Church leaders in the Holy Land and European bishops have been involved in the battle against funding cuts. The issue was discussed last year when Pope Francis and Israeli President Reuven Rivlin met for the first time at the Vatican.
“We have negotiated with the Ministry of Education and the Department of Social Equality,” Fr Abdel-Massih Fahim noted, “but the matter is still pending. In recent days, they asked us to fill out a form, to be sent by September 20 to receive a portion (25 per cent of) of the funding. We have already taken steps to do this. Now we are waiting to see what happens.”
Christian schools have 400 years of history and Church leaders want to keep them open. “We had moments of crisis in the past and we are convinced that we can overcome this,” the priest explained.
“We want to continue, in spite of the financial crisis, so much so that last year we gave a further discount of 25 per cent to the families.”
Ahead of the new year, each school found a way the get the necessary funding but “it is a temporary solution.”
“We do not want alms from the government but respect for our rights,” Fr Fahim said. “Ministry officials have proposed 34% funding but that is not enough. Plus, the law says that the government should foot ‘at least’ 75% of the costs. The goal is strip us of our autonomy, but we will continue to defend it to the hilt.”
The mission of Christian schools is “clear: equal education for all, in a context of dialogue, discussion and exchange between students and teachers. The economic problems with the Israeli authorities do not and should not affect this. Multiculturalism and religious pluralism are the basis of our reality.”
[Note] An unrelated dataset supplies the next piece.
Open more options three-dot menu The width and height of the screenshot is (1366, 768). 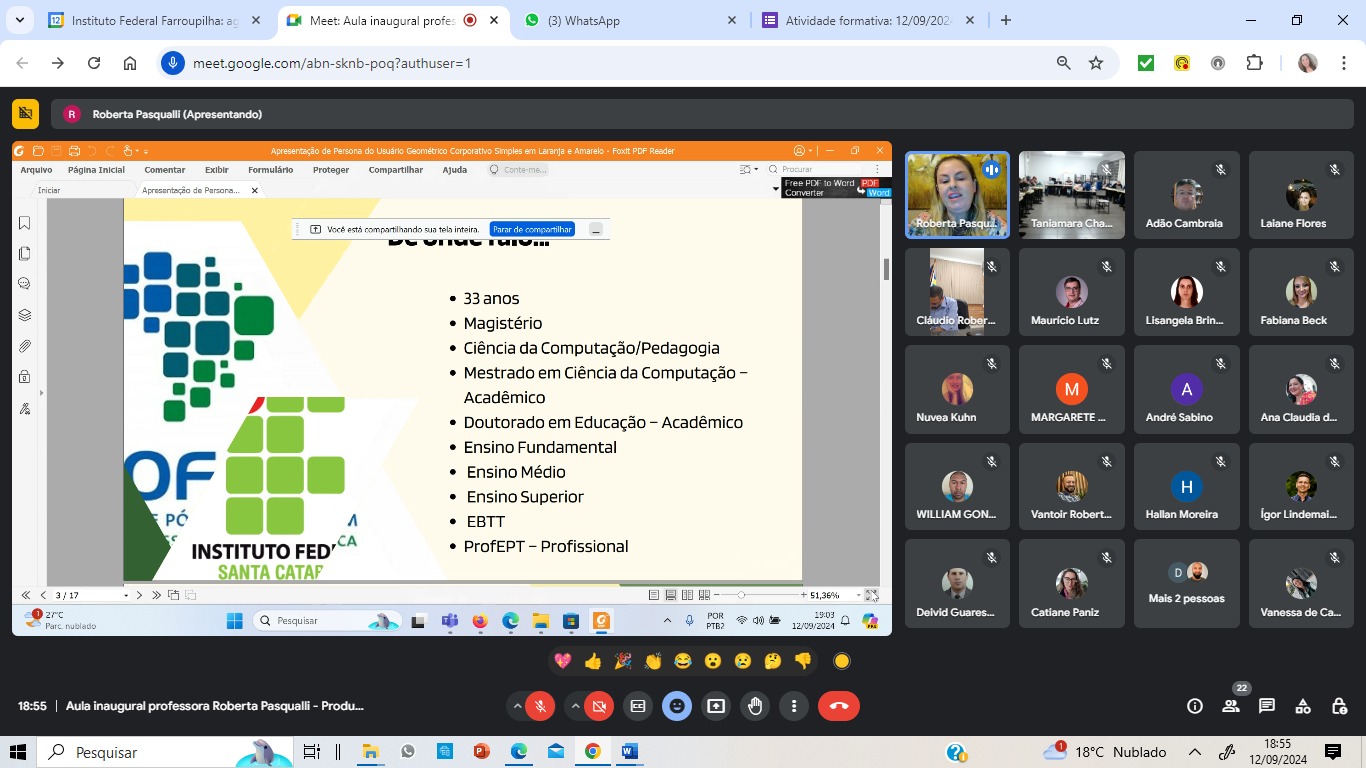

The same Education Ministry that has failed to fund Christian schools also acknowledges that they provide an excellent education.
“Our schools are among the best in the country, not only nationally but also internationally,” the head of Christian schools said. “The high demand to register is evidence of this. Of course, we feel bad to say no to some families, but this shows the good work done by our schools.”
The new year comes full of challenges, not only economic. “The role of schools,” Father Fahim said, “is to raise awareness among students helping them keep up with research and rapid change, especially about Middle East. We are actors, not mere spectators. We participate in our students’ development by teaching them moral values.”
Some 33,000 pupils – 60 per cent of them Christian and 40 per cent Muslim with a few Jews – attend Christian schools. The staff numbers around 3,000, including Muslims and Jews.
Discrimination is blatant when compared to Ultra-Orthodox schools, which are funded only by the state and are not subject to Education Ministry inspections of their curriculum.